Job Title: Data Analytics
Location: India Offshore
Employment Type: Full-time
As an SRE in the Analytics domain, you will bridge the gap between data engineering, observability, and reliability operations helping teams make data-driven decisions to improve availability, performance, and operational excellence.
Key Responsibilities
- Design, build, and maintain data pipelines and analytics platforms that deliver actionable insights into system performance, availability, and reliability.
- Develop dashboards and visualizations (Grafana, Tableau, Looker, etc.) to monitor key SRE metrics such as SLOs, SLIs, error budgets, and capacity trends.
- Partner with SREs, DevOps, and product teams to analyze incident data, automate reporting, and identify recurring reliability issues.
- Support data ingestion and aggregation from multiple sources (CloudWatch, Prometheus, ELK, Datadog, Splunk, etc.) into a unified analytics layer.
- Build and maintain automation scripts and data models for performance and reliability insights.
- Drive post-incident analysis and trend reporting to inform long-term reliability improvements.
- Collaborate with business stakeholders to translate operational data into measurable reliability KPIs.
- Ensure data quality, governance, and availability for all reliability-related analytics systems.
Qualifications
Required Skills:
- Bachelor's or master's degree in computer science, or related field.

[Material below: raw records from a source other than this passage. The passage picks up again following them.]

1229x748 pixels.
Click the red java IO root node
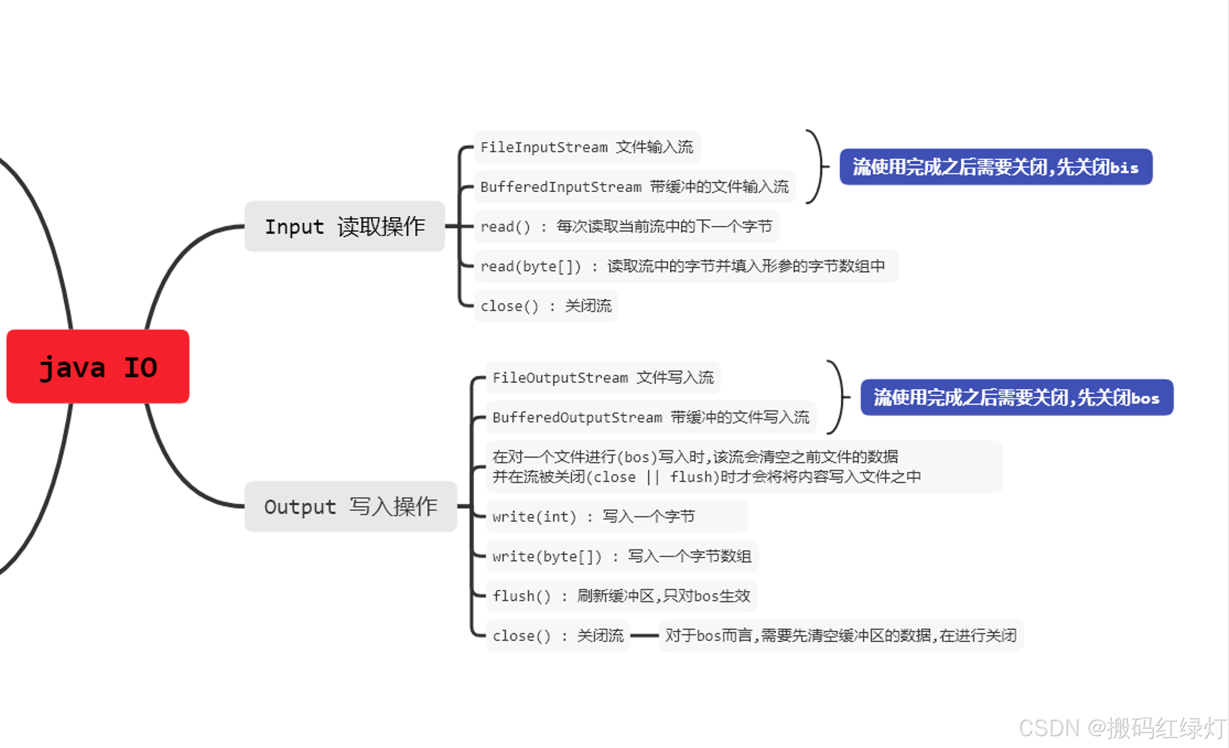[98, 366]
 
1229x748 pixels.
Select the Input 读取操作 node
[345, 226]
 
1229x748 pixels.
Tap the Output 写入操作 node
[350, 507]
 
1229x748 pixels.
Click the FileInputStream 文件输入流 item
[587, 147]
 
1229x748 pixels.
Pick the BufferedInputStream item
[634, 186]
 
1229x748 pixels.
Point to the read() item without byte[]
[626, 227]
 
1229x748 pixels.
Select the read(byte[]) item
[685, 266]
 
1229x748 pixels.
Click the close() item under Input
[545, 306]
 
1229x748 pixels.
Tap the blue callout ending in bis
[995, 167]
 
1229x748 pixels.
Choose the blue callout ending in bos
[1016, 398]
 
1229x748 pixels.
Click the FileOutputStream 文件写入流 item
[602, 378]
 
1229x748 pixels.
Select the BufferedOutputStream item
[650, 417]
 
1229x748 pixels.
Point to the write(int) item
[616, 516]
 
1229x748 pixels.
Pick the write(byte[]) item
[621, 556]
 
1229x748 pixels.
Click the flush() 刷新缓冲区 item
[621, 596]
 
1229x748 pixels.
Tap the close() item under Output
[558, 636]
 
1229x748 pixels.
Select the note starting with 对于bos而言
[840, 636]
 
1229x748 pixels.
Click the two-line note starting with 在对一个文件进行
[744, 467]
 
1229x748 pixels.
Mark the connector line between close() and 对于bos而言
[644, 636]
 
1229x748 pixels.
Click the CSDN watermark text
[1122, 728]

- 3+ years of experience as an SRE, DevOps Engineer, or Data Engineer in large-scale, cloud-native environments.
- Strong experience with AWS, GCP, or Azure platforms.
- Hands-on experience with data analytics tools (e.g., Python, SQL, Pandas, PySpark).
- Familiarity with monitoring and observability stacks (e.g., Prometheus, Grafana, ELK, Datadog).
- Strong understanding of SRE concepts SLIs, SLOs, error budgets, and incident management.
- Excellent problem-solving, analytical, and communication skills.
Preferred Skills:
- Experience with data visualization tools (Grafana, Power BI, Tableau, Looker).
- Familiarity with machine learning for anomaly detection in reliability data.
- Experience automating reporting and dashboards using AWS Glue, Athena, or Lambda.
- Knowledge of CI/CD pipelines and Infrastructure as Code (Terraform, CloudFormation).
- Familiarity with ITSM/CMDB systems and integrating reliability analytics into operational workflows.